
  9. thanks for all the support everyone, I appreciate it.

    @Dominic. Hear hear. The major problem facing presses these days is that they are bamboozilified by the language of print vs. digital, as if that were the main locus of cost control. In reality, publishing is expensive either way, and the costs are the same whether the output is an iBook or a Book. But people want to believe that technology lowers costs rather than shifting them around. Nonetheless, I do think that academics need to seriously pay attention to what they do for free and for whom (and with what outcome… open access or not) and what they charge a fee for. I have a whole other blog post about the money I’m collecting for reviewing books for university presses, vs. the money I am not collecting for reviewing articles for OA journals and funding agencies. Everyone should be asking themeselves not only “should I review this?” or “do I want to review this?” but also “what does the public get if I review this?”

  10. I think the demise of Rice University Press is only the latest milestone in a decades-long devaluation of academic publishing. University administrators can’t see the value added by peer-reviewed, intelligently edited, and skillfully published faculty research.

    A bit of history: The predecessors of RUP were the Rice Institute Pamphlet series and the quarterly Rice University Studies, followed by a short-lived occasional book publishing operation in the mid-1980s. RIP published faculty research from the university’s founding until it was supplanted by RUS in the 1960s. Both were monograph series with a faculty editor-in-chief and a single part-time staffer who did all copyediting and production editing–and even design, such as it was, and permissions. (I was that staff editor for 9 years, in the days when over-educated women couldn’t get faculty positions.) Typesetting and printing, the largest expenses but still modest, were contracted out.

▸ Tasks to carry out:
1 – Answer these about the Rice University Press comments:
(a) In the reply to Dominic, how do the costs compare when the output is an iBook versus a Book?
(b) What supplanted the Rice Institute Pamphlet series in the 1960s?
(c) For how many years did the commenter in comment 10 work as staff editor?
2 – Can you carry on the Rice University Press comments from where they stop?
The rows have nothing to do with the Rice University Press comments.

▸ Records shown:

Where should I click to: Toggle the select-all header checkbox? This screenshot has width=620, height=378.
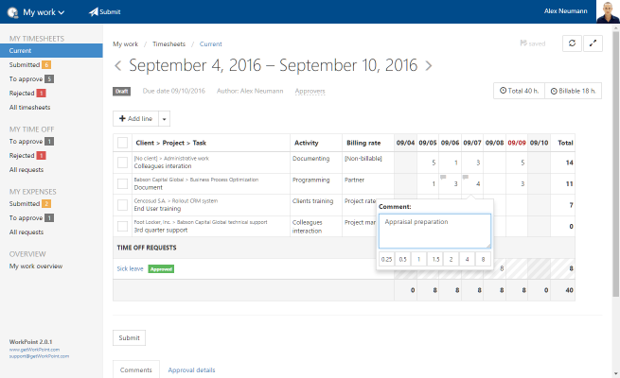pos(122,143)
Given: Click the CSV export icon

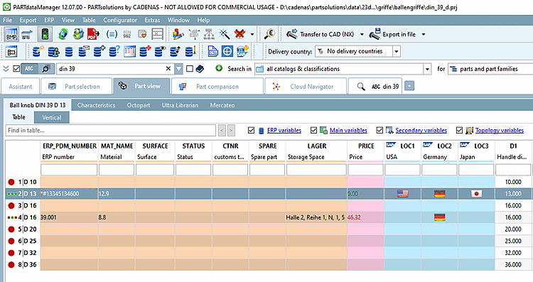Looking at the screenshot, I should click(212, 52).
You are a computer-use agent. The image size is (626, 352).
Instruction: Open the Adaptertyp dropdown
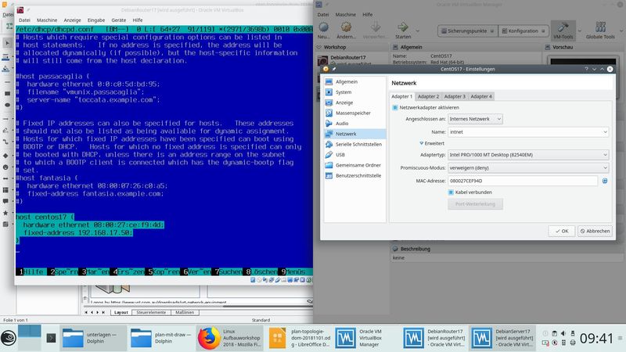[x=528, y=155]
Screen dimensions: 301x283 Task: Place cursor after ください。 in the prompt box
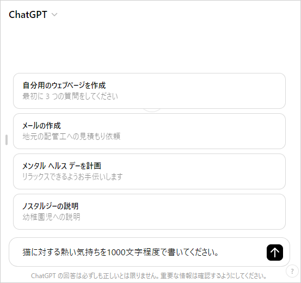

▸ Responses to the exercise:
1 –
(a) The costs are the same.
(b) The quarterly Rice University Studies.
(c) Nine years.

2 –
    The subject matter of RIP and RUS ranged from the first (and for all I know, only) scientific study of the armadillo to medieval French poetry to abstruse mathematics to ecological law. The press did no marketing beyond seeking reviews in appropriate scholarly journals. Only libraries subscribed; individual purchasers could buy single copies from the Rice library. A few issues (like the armadillo one) were classics in their field, selling a few copies annually for decades.

    Distribution was principally by library exchange. In the late 1970s, scientific journal prices skyrocketed, and many university libraries balked at exchanging their high-priced, specialized journals for Rice’s modestly priced, eclectic one. The Rice library couldn’t justify “subsidizing” the press (by accounting transfer, not real cash) when they had to fork over thousands of actual dollars for subscriptions they used to get in exchange for RUS. The library also demanded its storage space back, requiring the jettisoning of thousands of back issues of RIP and RUS.

    At that point, the Rice administration pulled the plug on RUS. A half-hearted attempt to create a book publishing operation that would actually make money ended as expected: scholarly presses require subsidies.

    I was happy to see RUP resurrected as a digital press, but I’m not surprised to see the administration cavalierly scuttle it. Regardless of the savings effected by e-publishing and print-on-demand, publishing (good publishing) requires investments of time and money. The world has changed. You won’t find women with graduate degrees and publishing experience willing to work for minimum wage anymore. (Thank heaven.) Marketing and distribution costs have gone up, too.